__Text passage__:
* * *

Published: 01/07/2024
12 minute read
The Engines that run our Kubernetes Workloads
🧾📖 PDF version
Target audience: This article is a deep dive for people living the Kubernetes lifestyle, for people who know or want to know how the low level stuff works and performs. I do not explain every container or Kubernetes component as it is expected to be known.
Kubernetes has become THE standard for container orchestration. It is not just a software tool, it is a framework with extensive extensibility features. Entire businesses are built on top of Kubernetes and offer essential, nice to have and abstruse services. Tools like ArgoCD and Crossplane are build for Kubernetes and changed the way how we deploy software. There is even a new category of operating systems like CoreOS, Bottlerocket and Talos that are build purposely to run containers. All that happened in just 10 years. Happy late birthday K8s!

Kubernetes is dominating almost every Ted-talk and system architecture presentation, yet the actual engine that drive our workloads sometimes gets forgotten. Kubernetes is just an orchestrator, and its primary (but not only) task is to manage containers. It does not run any containers itself. That gets delegated to the container runtime interface.
A Little History
Initially, Kubernetes was build to manage Docker Containers. Docker is the technology that made containers accessible to the mainstream. Containers were not an entirely new technology. LXC containers existed before and Linux namespaces are a thing since 2002, but Docker made it so easy to use containers. By handling software packaging, distribution and all low level network and device configuration, Docker allowed every developer to start any application in an isolated environment. Promising to finally overcoming the famous: It works on my machine meme.
Even the Kubernetes core team admits that Kubernetes would’ve been such a success without Docker. In an alternative universe, we are all using Mesos 😉
At some point, a lot of different people and companies tried to solve similar problems regarding containers. Unlike some dinosaur companies with mediocre stubborn management, they agreed to build some common interfaces for their solutions so that parts of their implementations could be swapped while relying on certain standards. This led to the creation of the Open Container Initiative (OCI), Container Network Interface (CNI), Container Storage Interface (CSI) and Container Runtime Interface (CRI).

* * *

__Written instruction__: Reproduce the stretch of the Kubernetes article from "Kubernetes has become" through "late birthday K8s!". You won't need the lines that come next.

__Given material__:

* * *

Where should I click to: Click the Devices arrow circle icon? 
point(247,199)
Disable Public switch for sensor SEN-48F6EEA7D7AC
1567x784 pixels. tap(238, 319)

* * *

__Correct response__:
Kubernetes has become THE standard for container orchestration. It is not just a software tool, it is a framework with extensive extensibility features. Entire businesses are built on top of Kubernetes and offer essential, nice to have and abstruse services. Tools like ArgoCD and Crossplane are build for Kubernetes and changed the way how we deploy software. There is even a new category of operating systems like CoreOS, Bottlerocket and Talos that are build purposely to run containers. All that happened in just 10 years. Happy late birthday K8s!